We chose the location because we wanted a fabulous school for our two daughters, to help them achieve their best and believe in themselves and there is a great Waldorf-Steiner school here.

What attracts you to coaching teams?

For me, it’s about unleashing the magical mystery. When people are in really great relationship, working on purpose for something greater than themselves, then love becomes available. That’s what attracts me to teams—to see teams be touched by the spirit of love that can be the team spirit.

Tell us about the winding journey that brought you to team coaching.

I had a very successful corporate job with Reuters in sales and marketing. At the same time, I became aware of and involved in alternative health and well-being. I finally left the Reuters job because of the leader I reported to.

I was approached by an organization called the College of Healing where I had been studying and thought I’d be bringing corporate business skills to healing work. Instead, I found myself bringing healing work to corporate teams.

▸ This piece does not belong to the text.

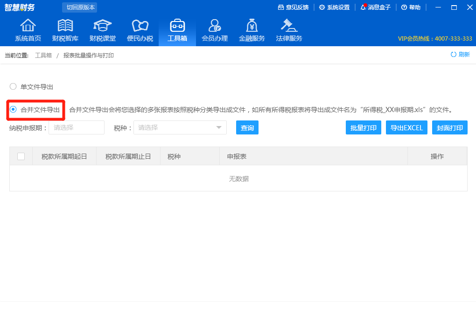Switch to the 工具箱 tab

It was fulfilling and it was frustrating. Teams, after a powerful two or three day offsite went back to work where their old habits were waiting for them. I then found coaching and was in the first coaching course in the UK with the Coaches Training Institute. That was 1999.

From there I led the CTI courses for a few years while coaching executives and teams. I was in the first TCI course in Europe in 2006. Now after years of primarily focusing on teams, I am circling back.

I see the necessity for the individual, especially the individual team leader to be willing to experience transformative change, be willing to grow, to hold complexity in a dynamic dance, and, at the same time, the ability of the team to become a source and support for that transformation.

What is your special area of interest with teams?

Team leadership. I’m interested in how people, as they are promoted, what does that call forth in them? How do they become a coach rather than a problem-solver that gives answers?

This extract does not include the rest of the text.